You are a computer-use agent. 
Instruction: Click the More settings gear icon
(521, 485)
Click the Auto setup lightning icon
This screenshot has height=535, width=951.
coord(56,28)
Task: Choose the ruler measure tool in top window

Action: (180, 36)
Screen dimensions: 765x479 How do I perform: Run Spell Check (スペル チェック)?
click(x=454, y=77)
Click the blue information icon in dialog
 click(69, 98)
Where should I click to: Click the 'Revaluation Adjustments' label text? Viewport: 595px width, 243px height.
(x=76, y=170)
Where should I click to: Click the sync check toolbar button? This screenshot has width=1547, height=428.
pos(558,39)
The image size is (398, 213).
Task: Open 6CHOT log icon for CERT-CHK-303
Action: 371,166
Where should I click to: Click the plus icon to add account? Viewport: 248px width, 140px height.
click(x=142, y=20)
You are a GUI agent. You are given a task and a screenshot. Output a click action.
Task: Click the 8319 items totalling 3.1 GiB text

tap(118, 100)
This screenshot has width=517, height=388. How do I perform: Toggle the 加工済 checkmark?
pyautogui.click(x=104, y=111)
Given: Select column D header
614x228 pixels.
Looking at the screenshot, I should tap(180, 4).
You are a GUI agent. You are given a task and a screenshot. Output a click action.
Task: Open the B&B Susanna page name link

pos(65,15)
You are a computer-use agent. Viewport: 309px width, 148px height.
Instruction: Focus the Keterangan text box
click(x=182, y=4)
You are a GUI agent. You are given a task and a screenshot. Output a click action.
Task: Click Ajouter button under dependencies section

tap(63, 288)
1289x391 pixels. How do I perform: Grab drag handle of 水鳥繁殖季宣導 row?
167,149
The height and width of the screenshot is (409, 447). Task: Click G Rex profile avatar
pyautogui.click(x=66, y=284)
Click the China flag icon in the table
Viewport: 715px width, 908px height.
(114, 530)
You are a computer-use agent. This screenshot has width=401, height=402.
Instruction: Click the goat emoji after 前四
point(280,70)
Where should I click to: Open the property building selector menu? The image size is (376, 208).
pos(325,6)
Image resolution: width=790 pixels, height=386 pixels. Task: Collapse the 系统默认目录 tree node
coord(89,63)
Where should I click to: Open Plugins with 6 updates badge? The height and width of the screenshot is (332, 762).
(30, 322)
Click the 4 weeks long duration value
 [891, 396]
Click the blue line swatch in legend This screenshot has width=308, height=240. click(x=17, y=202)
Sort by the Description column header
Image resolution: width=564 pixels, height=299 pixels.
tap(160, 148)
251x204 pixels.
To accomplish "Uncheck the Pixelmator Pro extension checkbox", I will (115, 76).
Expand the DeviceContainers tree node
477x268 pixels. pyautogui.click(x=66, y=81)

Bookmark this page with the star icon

::::

▸ TASK STATEMENT
Whenever the word "header" occurs in a line above, copy that line.

▸ TASK RESPONSE
Given: Select column D header
Sort by the Description column header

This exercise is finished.